### Exercise prompt:
Out of the material that follows, write out exactly the lines from the line with "You are a computer-use" to the line with "Click the base64", both ends included, and no others.

### Stored data:

___

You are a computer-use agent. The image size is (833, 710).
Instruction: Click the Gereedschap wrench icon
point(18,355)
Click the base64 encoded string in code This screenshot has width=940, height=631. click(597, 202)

___

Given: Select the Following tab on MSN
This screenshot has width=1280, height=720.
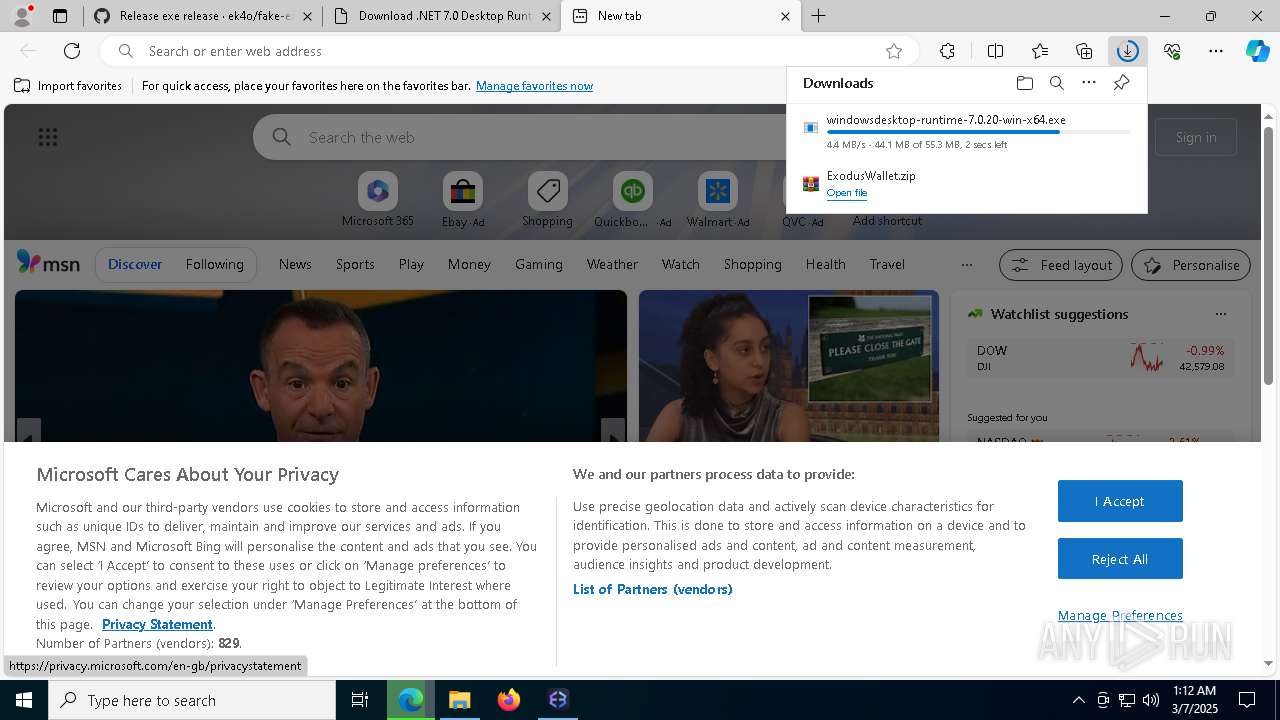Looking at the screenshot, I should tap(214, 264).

___

### Result for this task:
You are a computer-use agent. The image size is (833, 710).
Instruction: Click the Gereedschap wrench icon
point(18,355)
Click the base64 encoded string in code This screenshot has width=940, height=631. click(597, 202)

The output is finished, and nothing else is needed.